> Problems
A) According to the business section, what is the Company's working interest in the Southeast Sumatra production sharing contract?
B) Repeat the part of the business section between "International. The Company" and "contract is 24.3%.", inclusive.

***** Extract to read

ITEMS 1 AND 2. BUSINESS AND PROPERTIES.
 
  Maxus Energy Corporation (the "Company") was incorporated in Delaware in 1983
as a company to hold the stock of various corporations, the oldest of which was
founded in 1910. The Company, together with its subsidiaries, is an independent
oil and gas exploration and production company. Its principal executive offices
are located at 717 North Harwood Street, Dallas, Texas 75201-6594, and its
telephone number is (214) 953-2000. In this report, the term "Company" means
Maxus Energy Corporation, its subsidiaries and their predecessors unless the
context otherwise indicates.
 
  The Company is one of the largest independent oil and gas exploration and
production companies in the United States, with ongoing international activity
in Indonesia and a number of other countries, and domestic activity primarily
in the Mid-Continent and Gulf Coast regions of the United States. Information
concerning outside sales and operating profit by geographic area for the three
years ended December 31, 1993 and identifiable assets by geographic area as of
December 31, 1993, 1992 and 1991 is presented on page 39 of the Company's 1993
Annual Report to Stockholders, which information is incorporated herein by
reference.
 
  The Company's sales or transfers between geographic areas were not
significant in each of the three years ended December 31, 1993. Operating
revenues from export sales to unaffiliated customers located outside the United
States were less than 10% of the Company's consolidated sales and operating
revenues in each of the three years ended December 31, 1993.
 
Exploration and Production
 
  International. The Company has interests in production sharing contracts with
Pertamina, Indonesia's state oil company, for the exploration, development and
production of oil and gas in two primary areas in the Java Sea--Southeast
Sumatra and Northwest Java. These areas accounted for 93% of the Company's
total net production of oil during 1993. The Company's working interest in the
Southeast Sumatra production sharing contract under which it acts as operator
is 55.7% and in the Northwest Java production sharing contract is 24.3%.

**********
***** Listing

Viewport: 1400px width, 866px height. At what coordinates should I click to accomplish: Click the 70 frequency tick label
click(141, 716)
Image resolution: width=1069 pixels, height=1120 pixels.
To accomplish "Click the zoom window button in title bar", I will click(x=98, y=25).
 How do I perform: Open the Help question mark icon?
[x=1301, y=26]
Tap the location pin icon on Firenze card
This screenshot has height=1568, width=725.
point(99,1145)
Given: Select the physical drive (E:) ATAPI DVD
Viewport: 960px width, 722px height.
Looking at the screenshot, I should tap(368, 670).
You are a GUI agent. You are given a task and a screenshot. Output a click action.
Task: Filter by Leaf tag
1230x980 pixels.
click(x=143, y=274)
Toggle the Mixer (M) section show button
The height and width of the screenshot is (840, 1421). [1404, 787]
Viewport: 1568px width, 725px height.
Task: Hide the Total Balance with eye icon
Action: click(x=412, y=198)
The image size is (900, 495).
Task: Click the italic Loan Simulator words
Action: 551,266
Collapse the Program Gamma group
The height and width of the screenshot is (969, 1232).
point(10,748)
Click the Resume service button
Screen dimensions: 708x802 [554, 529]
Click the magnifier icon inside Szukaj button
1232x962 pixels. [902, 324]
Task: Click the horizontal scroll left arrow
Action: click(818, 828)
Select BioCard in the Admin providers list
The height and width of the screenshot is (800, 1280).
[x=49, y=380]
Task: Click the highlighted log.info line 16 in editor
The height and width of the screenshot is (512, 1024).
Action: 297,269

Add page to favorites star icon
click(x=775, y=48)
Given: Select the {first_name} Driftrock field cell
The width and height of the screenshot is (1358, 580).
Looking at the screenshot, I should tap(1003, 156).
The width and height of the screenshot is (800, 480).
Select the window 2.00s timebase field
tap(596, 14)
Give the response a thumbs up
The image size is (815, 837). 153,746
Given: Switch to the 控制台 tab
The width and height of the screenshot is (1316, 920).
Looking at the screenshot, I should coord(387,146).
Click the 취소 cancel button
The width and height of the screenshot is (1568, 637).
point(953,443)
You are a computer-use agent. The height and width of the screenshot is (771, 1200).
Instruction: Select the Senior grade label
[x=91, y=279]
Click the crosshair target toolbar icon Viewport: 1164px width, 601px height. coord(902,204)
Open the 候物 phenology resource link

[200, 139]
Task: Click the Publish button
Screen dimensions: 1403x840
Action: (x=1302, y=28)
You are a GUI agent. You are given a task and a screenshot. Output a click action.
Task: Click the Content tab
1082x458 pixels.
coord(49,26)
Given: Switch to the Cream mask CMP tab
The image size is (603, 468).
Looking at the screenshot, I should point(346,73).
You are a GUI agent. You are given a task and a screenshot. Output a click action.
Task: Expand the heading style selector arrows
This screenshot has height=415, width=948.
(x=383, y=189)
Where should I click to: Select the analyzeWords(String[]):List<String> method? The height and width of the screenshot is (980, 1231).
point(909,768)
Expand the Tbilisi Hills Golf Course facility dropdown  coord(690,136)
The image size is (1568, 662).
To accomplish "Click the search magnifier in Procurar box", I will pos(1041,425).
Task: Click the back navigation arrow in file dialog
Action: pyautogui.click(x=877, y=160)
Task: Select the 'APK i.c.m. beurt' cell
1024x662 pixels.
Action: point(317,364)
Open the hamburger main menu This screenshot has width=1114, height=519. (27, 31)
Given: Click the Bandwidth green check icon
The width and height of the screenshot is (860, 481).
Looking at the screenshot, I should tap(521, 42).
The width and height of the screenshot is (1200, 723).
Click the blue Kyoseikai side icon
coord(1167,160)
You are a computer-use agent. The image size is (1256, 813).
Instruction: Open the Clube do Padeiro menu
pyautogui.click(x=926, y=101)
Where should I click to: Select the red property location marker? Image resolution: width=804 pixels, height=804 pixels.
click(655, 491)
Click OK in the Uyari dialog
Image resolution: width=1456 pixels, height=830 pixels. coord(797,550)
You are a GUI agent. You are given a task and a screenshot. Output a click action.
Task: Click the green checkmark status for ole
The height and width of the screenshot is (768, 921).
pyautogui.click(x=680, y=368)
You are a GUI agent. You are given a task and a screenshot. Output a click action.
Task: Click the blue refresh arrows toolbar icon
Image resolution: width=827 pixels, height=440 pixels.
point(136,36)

**********

> Responses per task
A) 55.7%

B)
International. The Company has interests in production sharing contracts with
Pertamina, Indonesia's state oil company, for the exploration, development and
production of oil and gas in two primary areas in the Java Sea--Southeast
Sumatra and Northwest Java. These areas accounted for 93% of the Company's
total net production of oil during 1993. The Company's working interest in the
Southeast Sumatra production sharing contract under which it acts as operator
is 55.7% and in the Northwest Java production sharing contract is 24.3%.